[Task data Boundary: Start]

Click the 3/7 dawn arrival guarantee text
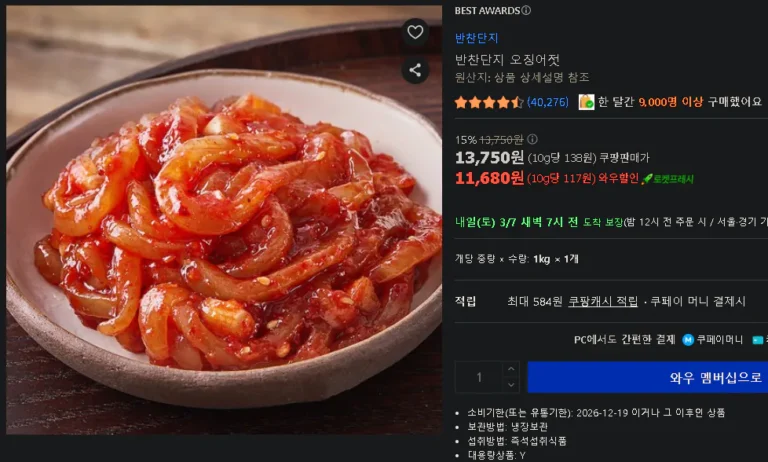click(x=539, y=222)
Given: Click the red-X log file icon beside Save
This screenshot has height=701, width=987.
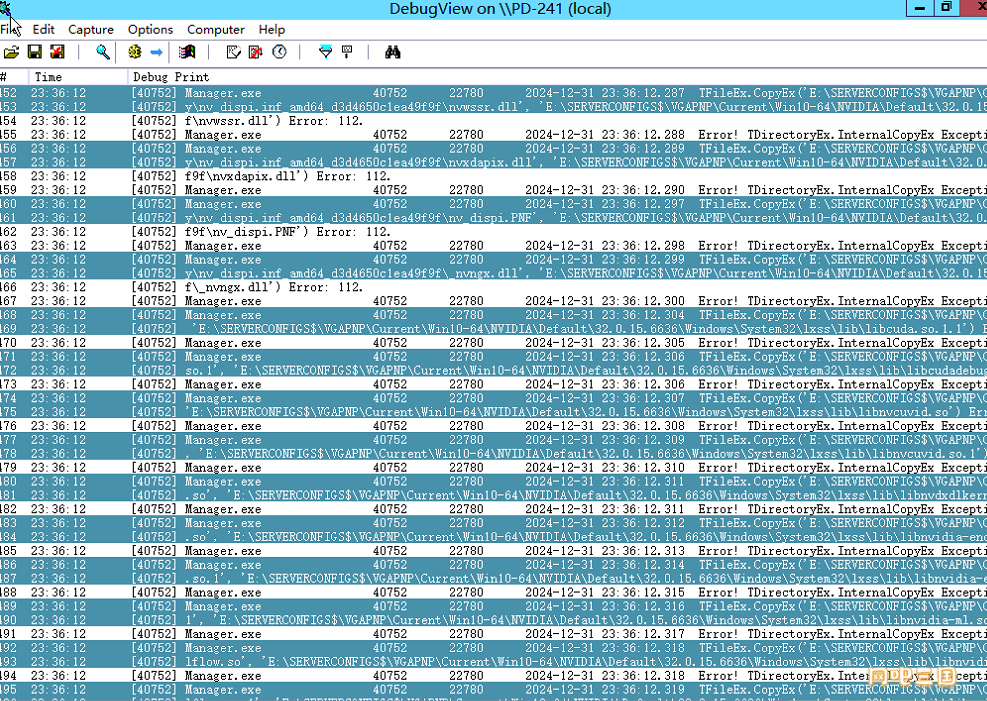Looking at the screenshot, I should click(57, 52).
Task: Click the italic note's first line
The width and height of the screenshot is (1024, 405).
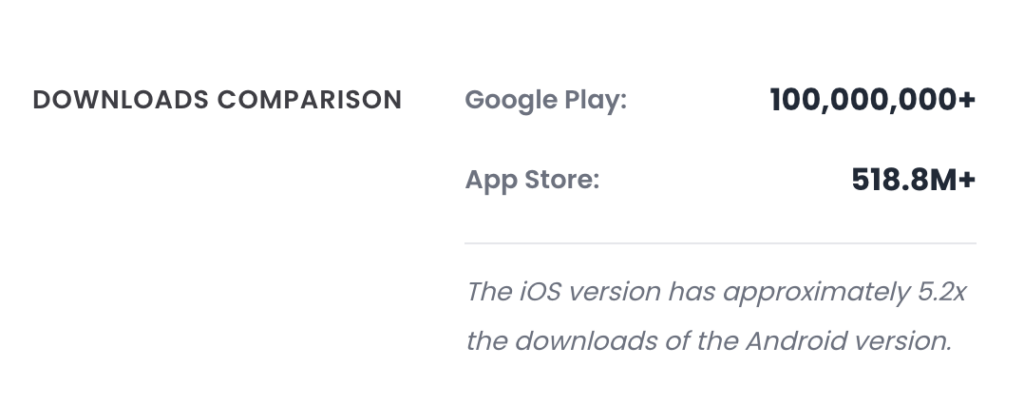Action: pyautogui.click(x=720, y=292)
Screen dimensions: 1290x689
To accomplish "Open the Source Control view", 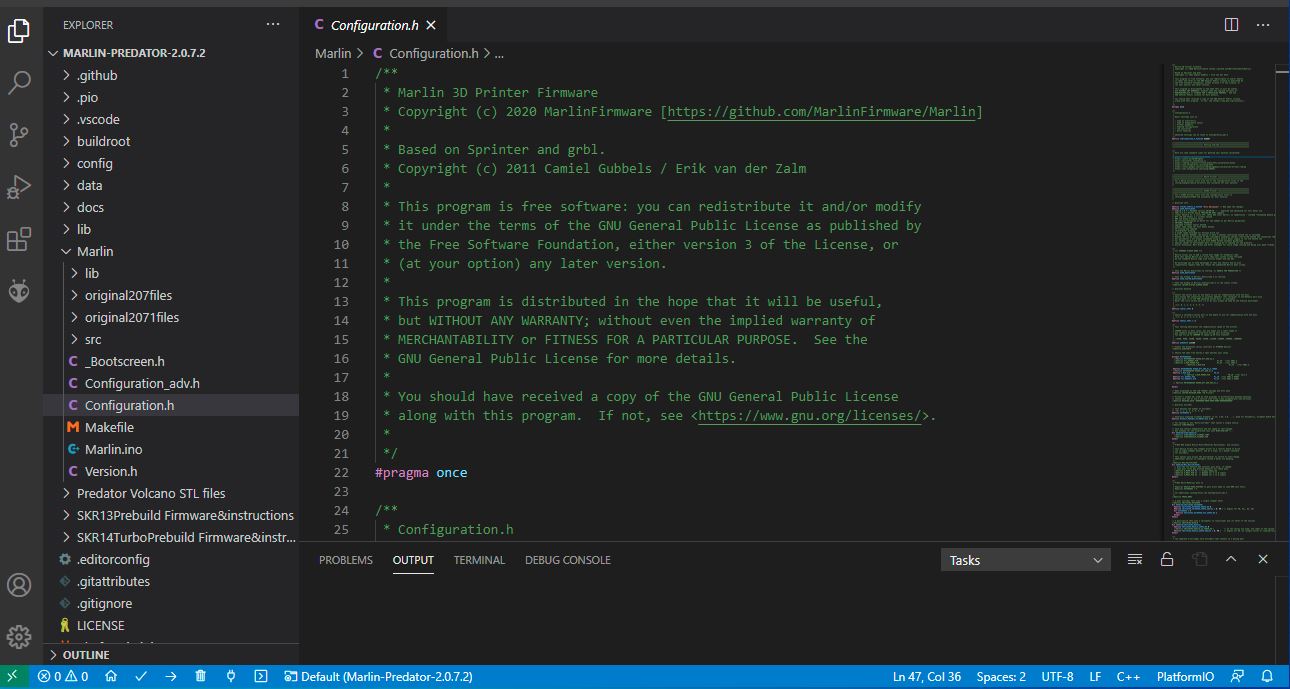I will tap(19, 134).
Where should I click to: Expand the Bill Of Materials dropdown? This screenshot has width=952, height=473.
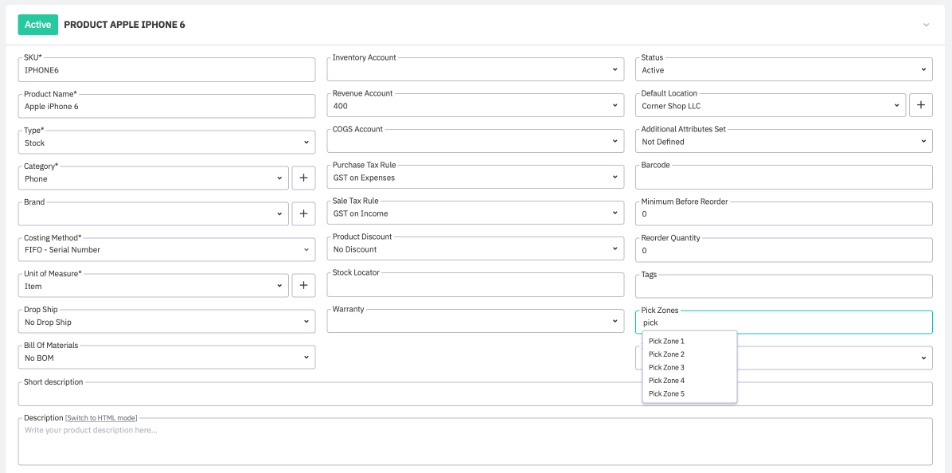point(166,358)
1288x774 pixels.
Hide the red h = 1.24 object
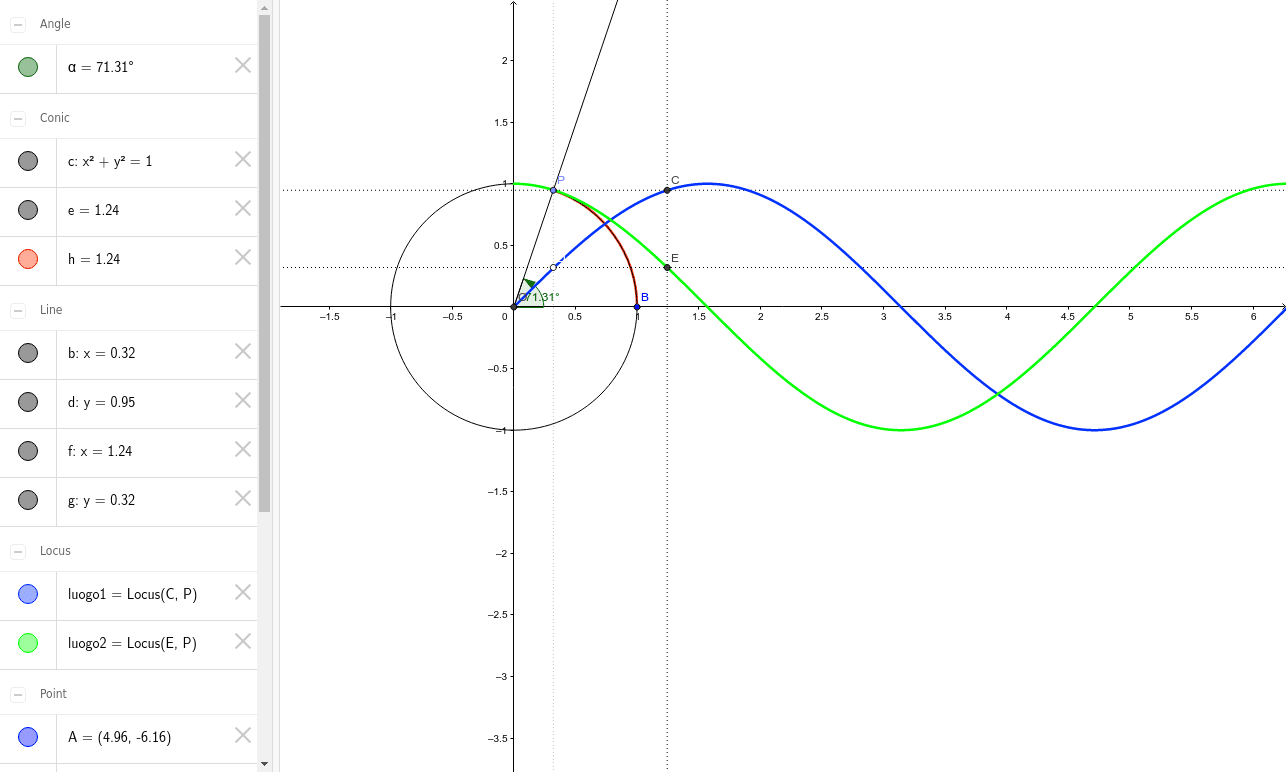[x=28, y=258]
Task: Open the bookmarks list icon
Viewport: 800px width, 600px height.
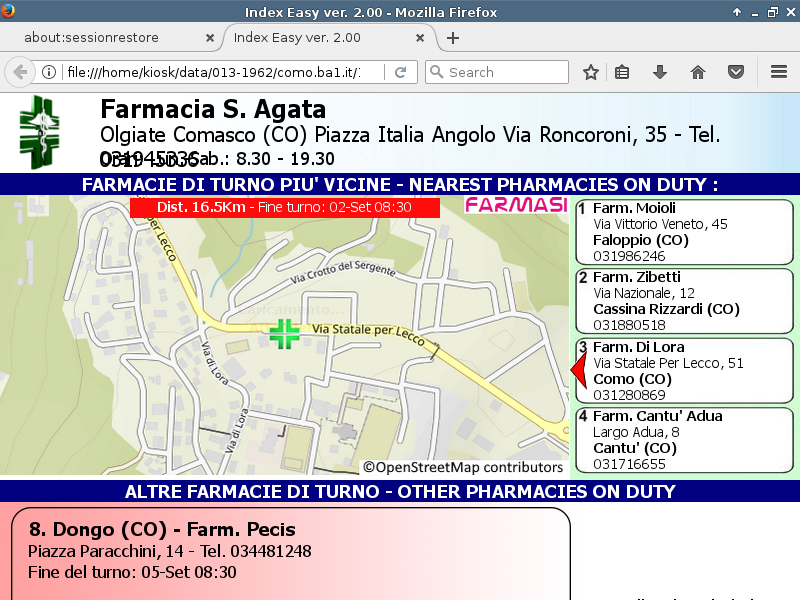Action: (622, 72)
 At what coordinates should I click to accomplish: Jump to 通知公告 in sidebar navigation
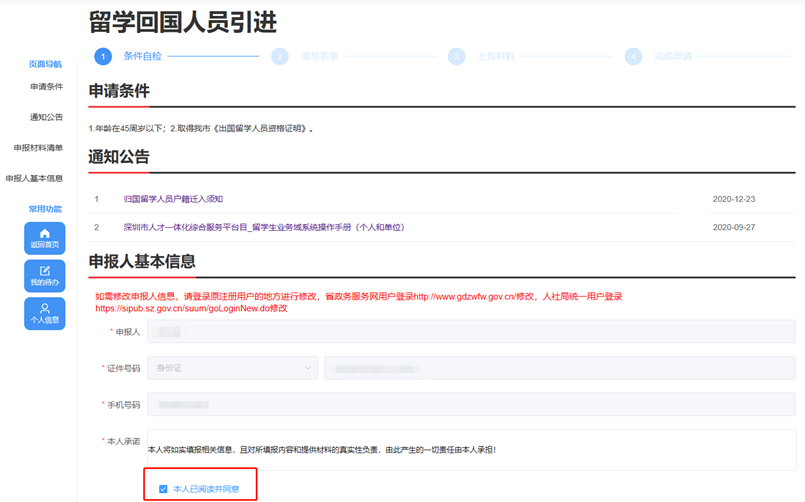tap(46, 117)
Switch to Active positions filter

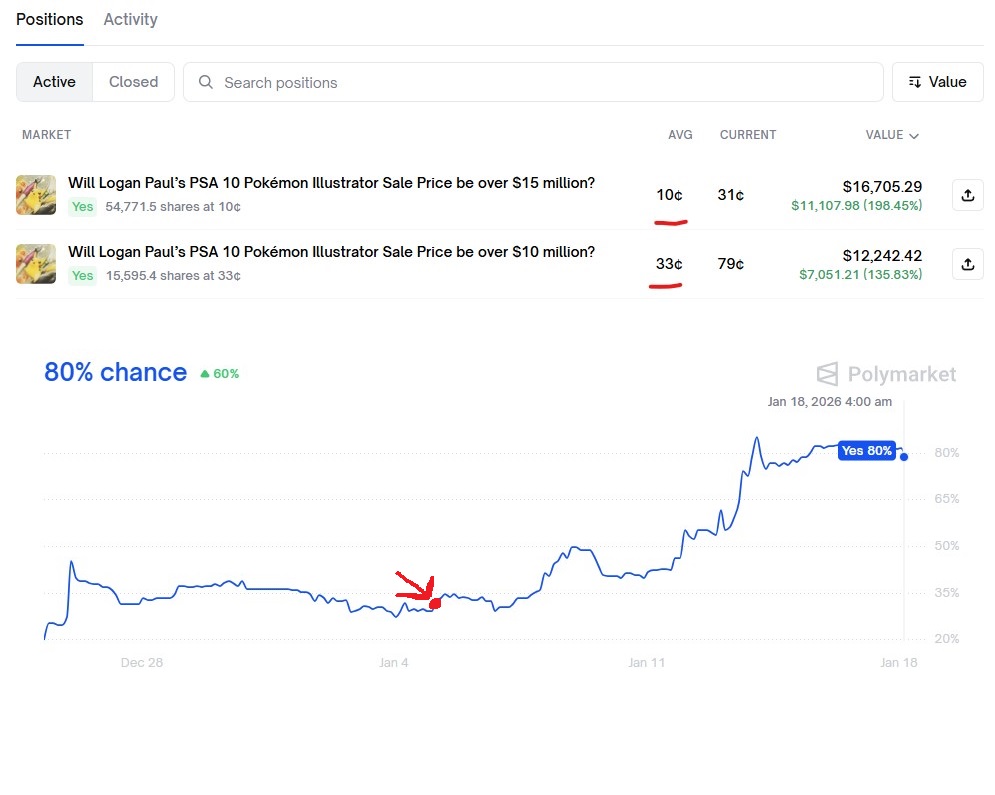click(x=54, y=82)
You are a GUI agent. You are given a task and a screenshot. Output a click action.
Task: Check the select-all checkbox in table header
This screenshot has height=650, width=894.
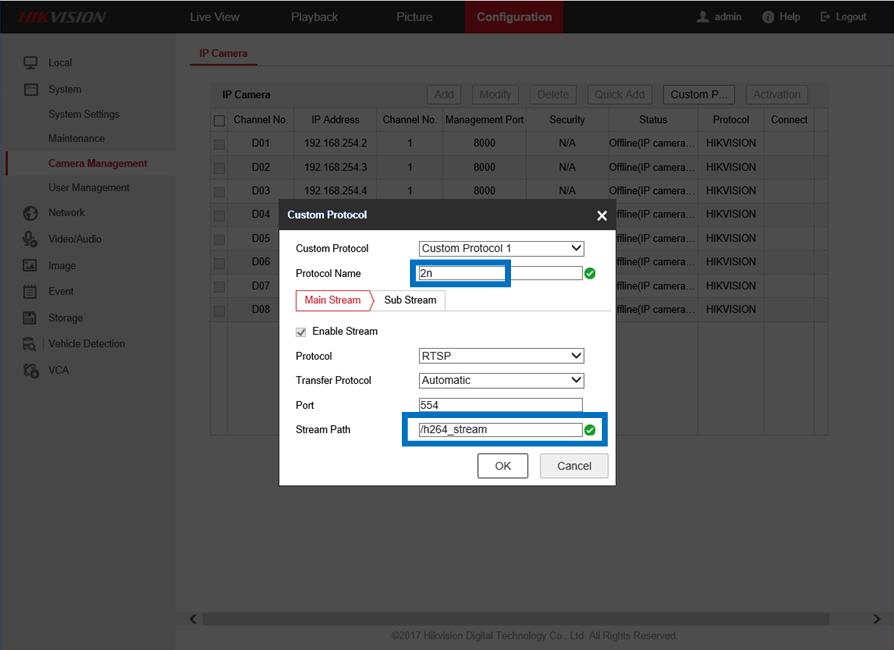(219, 120)
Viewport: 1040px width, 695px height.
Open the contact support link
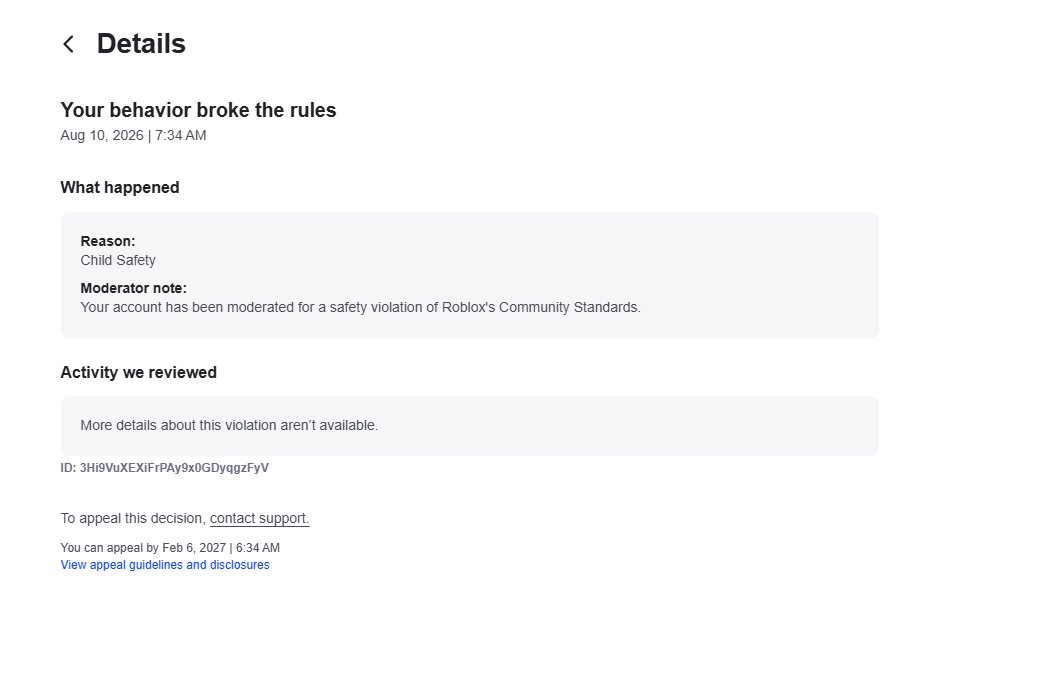[259, 519]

[Task data Boundary: End]

In the data above, which lines have "icon"? Report each of them.

## Output for this exercise
Given: Click the red-X log file icon beside Save
Task: Open the bookmarks list icon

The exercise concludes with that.